- **EXERCISE BRIEF**: Please return only the lines from the one holding "Franziska Günther (49, 1158)" through the one holding "Contact us (473, 2505)", exactly as they appear in the records below, both ends included.

※

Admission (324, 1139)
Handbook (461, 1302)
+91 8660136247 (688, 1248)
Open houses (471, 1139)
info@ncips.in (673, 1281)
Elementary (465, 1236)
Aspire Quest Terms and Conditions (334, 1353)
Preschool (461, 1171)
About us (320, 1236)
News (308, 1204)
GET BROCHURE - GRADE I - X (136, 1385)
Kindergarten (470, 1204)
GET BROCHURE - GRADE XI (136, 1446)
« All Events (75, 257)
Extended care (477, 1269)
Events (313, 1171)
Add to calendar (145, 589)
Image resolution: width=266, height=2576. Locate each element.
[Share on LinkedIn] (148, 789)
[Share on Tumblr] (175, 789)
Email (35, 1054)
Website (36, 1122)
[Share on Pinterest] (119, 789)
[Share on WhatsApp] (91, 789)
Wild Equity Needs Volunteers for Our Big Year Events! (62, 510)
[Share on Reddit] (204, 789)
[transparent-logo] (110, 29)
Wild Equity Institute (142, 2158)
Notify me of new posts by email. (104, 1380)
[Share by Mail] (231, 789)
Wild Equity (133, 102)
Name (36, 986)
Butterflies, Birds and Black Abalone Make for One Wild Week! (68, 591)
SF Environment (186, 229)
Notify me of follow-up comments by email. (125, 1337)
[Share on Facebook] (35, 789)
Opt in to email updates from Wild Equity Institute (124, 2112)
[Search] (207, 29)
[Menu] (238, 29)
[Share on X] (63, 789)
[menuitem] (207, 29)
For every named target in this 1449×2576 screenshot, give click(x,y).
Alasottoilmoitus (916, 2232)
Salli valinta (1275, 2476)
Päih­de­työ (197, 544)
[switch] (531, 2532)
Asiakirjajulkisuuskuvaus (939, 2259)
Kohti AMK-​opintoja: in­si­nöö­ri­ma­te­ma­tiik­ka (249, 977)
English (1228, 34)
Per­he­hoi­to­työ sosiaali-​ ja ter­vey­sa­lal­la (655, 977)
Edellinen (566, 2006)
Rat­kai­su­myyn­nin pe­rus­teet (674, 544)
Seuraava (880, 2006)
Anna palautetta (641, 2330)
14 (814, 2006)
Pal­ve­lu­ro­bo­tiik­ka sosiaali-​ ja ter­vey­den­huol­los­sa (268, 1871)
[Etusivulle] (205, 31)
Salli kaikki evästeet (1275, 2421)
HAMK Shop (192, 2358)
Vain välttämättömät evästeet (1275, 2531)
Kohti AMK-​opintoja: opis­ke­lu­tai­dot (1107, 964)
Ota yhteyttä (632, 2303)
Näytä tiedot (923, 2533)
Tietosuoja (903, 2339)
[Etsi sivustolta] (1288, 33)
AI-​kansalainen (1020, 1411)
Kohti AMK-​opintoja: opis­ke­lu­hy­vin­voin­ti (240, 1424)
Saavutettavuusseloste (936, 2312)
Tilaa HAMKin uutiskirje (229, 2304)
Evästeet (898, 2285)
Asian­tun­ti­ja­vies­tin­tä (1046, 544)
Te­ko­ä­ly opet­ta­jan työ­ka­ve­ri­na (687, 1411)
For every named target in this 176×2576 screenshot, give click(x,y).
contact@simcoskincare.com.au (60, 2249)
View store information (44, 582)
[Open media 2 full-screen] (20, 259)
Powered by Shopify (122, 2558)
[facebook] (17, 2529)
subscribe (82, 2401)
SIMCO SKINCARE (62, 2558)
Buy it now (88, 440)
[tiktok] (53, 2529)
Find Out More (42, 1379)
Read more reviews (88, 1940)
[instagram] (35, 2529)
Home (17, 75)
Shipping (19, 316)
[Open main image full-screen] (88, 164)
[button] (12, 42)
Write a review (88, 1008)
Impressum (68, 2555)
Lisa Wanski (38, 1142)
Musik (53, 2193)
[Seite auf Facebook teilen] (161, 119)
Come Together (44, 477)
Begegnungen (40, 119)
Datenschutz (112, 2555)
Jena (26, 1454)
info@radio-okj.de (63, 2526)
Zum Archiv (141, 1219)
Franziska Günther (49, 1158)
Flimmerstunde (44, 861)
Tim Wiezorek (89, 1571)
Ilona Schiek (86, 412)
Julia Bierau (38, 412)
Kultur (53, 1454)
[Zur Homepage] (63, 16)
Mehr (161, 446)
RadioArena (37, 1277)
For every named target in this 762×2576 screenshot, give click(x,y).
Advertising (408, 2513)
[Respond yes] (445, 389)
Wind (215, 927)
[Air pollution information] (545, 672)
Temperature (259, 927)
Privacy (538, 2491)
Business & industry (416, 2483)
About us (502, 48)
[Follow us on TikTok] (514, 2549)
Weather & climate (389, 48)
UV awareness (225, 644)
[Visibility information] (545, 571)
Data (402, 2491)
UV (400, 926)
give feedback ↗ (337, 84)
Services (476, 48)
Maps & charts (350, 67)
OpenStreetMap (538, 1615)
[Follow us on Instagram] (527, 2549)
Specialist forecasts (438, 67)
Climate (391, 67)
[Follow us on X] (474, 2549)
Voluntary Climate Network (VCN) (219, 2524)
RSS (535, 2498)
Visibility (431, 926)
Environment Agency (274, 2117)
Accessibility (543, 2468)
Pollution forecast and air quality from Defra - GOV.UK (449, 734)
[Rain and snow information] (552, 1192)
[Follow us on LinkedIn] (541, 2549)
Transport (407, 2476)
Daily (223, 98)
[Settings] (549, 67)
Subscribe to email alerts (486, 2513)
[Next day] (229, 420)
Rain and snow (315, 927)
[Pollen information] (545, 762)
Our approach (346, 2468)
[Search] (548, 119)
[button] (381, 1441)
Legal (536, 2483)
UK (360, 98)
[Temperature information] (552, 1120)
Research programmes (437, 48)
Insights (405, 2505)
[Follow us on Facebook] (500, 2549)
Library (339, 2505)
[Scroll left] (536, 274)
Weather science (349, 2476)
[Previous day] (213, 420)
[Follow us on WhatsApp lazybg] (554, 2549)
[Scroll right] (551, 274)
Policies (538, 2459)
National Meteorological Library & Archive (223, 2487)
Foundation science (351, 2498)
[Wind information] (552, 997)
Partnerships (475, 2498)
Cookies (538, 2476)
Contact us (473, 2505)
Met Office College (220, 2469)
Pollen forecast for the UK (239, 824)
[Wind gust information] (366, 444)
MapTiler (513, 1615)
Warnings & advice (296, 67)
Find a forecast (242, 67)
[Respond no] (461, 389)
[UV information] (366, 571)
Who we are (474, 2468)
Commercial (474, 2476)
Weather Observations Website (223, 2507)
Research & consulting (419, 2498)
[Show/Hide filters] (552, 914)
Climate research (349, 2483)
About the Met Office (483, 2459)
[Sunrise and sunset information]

※

- **SOLUTION TO THIS PROBLEM**:
Franziska Günther (49, 1158)
Flimmerstunde (44, 861)
Tim Wiezorek (89, 1571)
Ilona Schiek (86, 412)
Julia Bierau (38, 412)
Kultur (53, 1454)
[Zur Homepage] (63, 16)
Mehr (161, 446)
RadioArena (37, 1277)
For every named target in this 762×2576 screenshot, give click(x,y).
Advertising (408, 2513)
[Respond yes] (445, 389)
Wind (215, 927)
[Air pollution information] (545, 672)
Temperature (259, 927)
Privacy (538, 2491)
Business & industry (416, 2483)
About us (502, 48)
[Follow us on TikTok] (514, 2549)
Weather & climate (389, 48)
UV awareness (225, 644)
[Visibility information] (545, 571)
Data (402, 2491)
UV (400, 926)
give feedback ↗ (337, 84)
Services (476, 48)
Maps & charts (350, 67)
OpenStreetMap (538, 1615)
[Follow us on Instagram] (527, 2549)
Specialist forecasts (438, 67)
Climate (391, 67)
[Follow us on X] (474, 2549)
Voluntary Climate Network (VCN) (219, 2524)
RSS (535, 2498)
Visibility (431, 926)
Environment Agency (274, 2117)
Accessibility (543, 2468)
Pollution forecast and air quality from Defra - GOV.UK (449, 734)
[Rain and snow information] (552, 1192)
[Follow us on LinkedIn] (541, 2549)
Transport (407, 2476)
Daily (223, 98)
[Settings] (549, 67)
Subscribe to email alerts (486, 2513)
[Next day] (229, 420)
Rain and snow (315, 927)
[Pollen information] (545, 762)
Our approach (346, 2468)
[Search] (548, 119)
[button] (381, 1441)
Legal (536, 2483)
UK (360, 98)
[Temperature information] (552, 1120)
Research programmes (437, 48)
Insights (405, 2505)
[Follow us on Facebook] (500, 2549)
Library (339, 2505)
[Scroll left] (536, 274)
Weather science (349, 2476)
[Previous day] (213, 420)
[Follow us on WhatsApp lazybg] (554, 2549)
[Scroll right] (551, 274)
Policies (538, 2459)
National Meteorological Library & Archive (223, 2487)
Foundation science (351, 2498)
[Wind information] (552, 997)
Partnerships (475, 2498)
Cookies (538, 2476)
Contact us (473, 2505)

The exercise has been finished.